Tâche 1: Réécris la partie des lignes de données qui s'ouvre sur la ligne contenant « You are a GUI » et se ferme sur celle contenant « pyautogui.click(x=176, y=1015) », en remplaçant « GUI agent » par « GUI assistant » sans rien modifier d'autre.

Page:

============

Chacun doit assumer sa différence. Chacun doit valoriser sa particularité. Mais, passer du même à la diversité ne va pas sans bouleverser nos systèmes de représentations. Car l'identité était basée sur l'identique. Venue du même, l'identité doit basculer du coté de la diversité. L'identité personnelle remplace l'identité sociale. L'identité statique se transforme en identité dynamique. Hier octroyée par le verbe ethnique, l'identité doit être produite à partir de la chair individuelle. Encore attribuée au Deus ex machina de la raison, l'identité nouvelle s'élabore dans les émotions et les sentiments.

Le réel était supposé rationnel (Hegel, Marx). Le verbe était normalisateur par la raison. La chair sera reconnue différenciatrice par les émotions. Le primat du verbe de l'ethnie doit laisser place à la reconnaissance de la chair de chaque individu. Or, si chacun peut revendiquer la responsabilité de son corps (habeas corpus), il n'en va pas de même pour les signes. Car le signe est à deux faces: le signifiant appartient à l'ethnie; le signifié, comme la connaissance, appartient à l'individu.

============

Données de la tâche:
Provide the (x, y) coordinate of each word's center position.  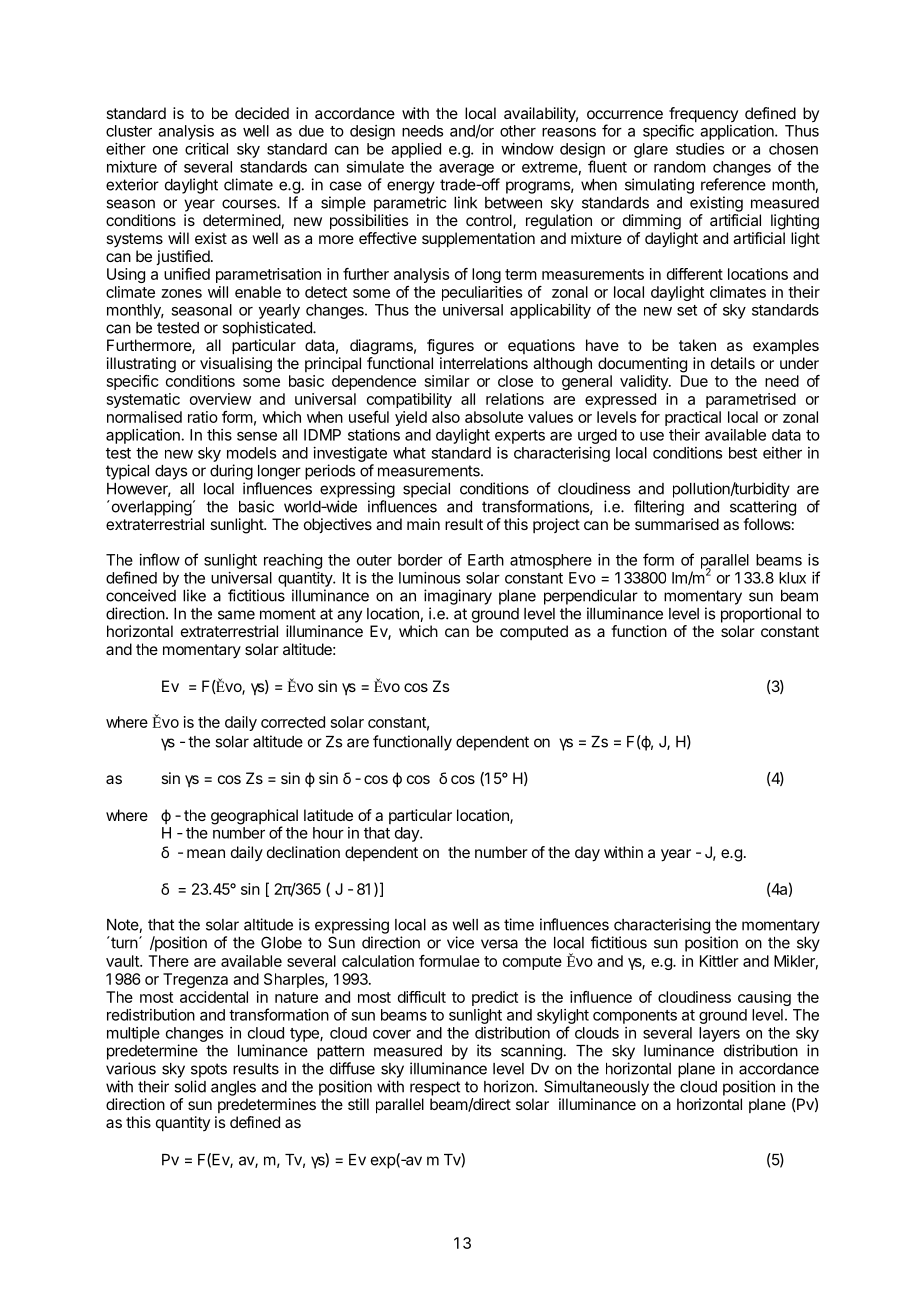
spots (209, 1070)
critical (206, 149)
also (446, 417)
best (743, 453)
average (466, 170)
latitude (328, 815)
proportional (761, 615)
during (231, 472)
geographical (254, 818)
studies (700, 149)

============

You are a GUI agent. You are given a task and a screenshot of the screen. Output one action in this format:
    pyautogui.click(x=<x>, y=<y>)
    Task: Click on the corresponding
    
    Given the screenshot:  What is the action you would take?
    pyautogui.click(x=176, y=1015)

============

Tâche 2: Recopie fidèlement le passage du texte sur l'identité qui s'ouvre sur les mots « Le réel était » et se ferme sur « appartient à l'individu. ».

Réponse complète 1:
You are a GUI assistant. You are given a task and a screenshot of the screen. Output one action in this format:
    pyautogui.click(x=<x>, y=<y>)
    Task: Click on the corresponding
    
    Given the screenshot:  What is the action you would take?
    pyautogui.click(x=176, y=1015)

Réponse complète 2:
Le réel était supposé rationnel (Hegel, Marx). Le verbe était normalisateur par la raison. La chair sera reconnue différenciatrice par les émotions. Le primat du verbe de l'ethnie doit laisser place à la reconnaissance de la chair de chaque individu. Or, si chacun peut revendiquer la responsabilité de son corps (habeas corpus), il n'en va pas de même pour les signes. Car le signe est à deux faces: le signifiant appartient à l'ethnie; le signifié, comme la connaissance, appartient à l'individu.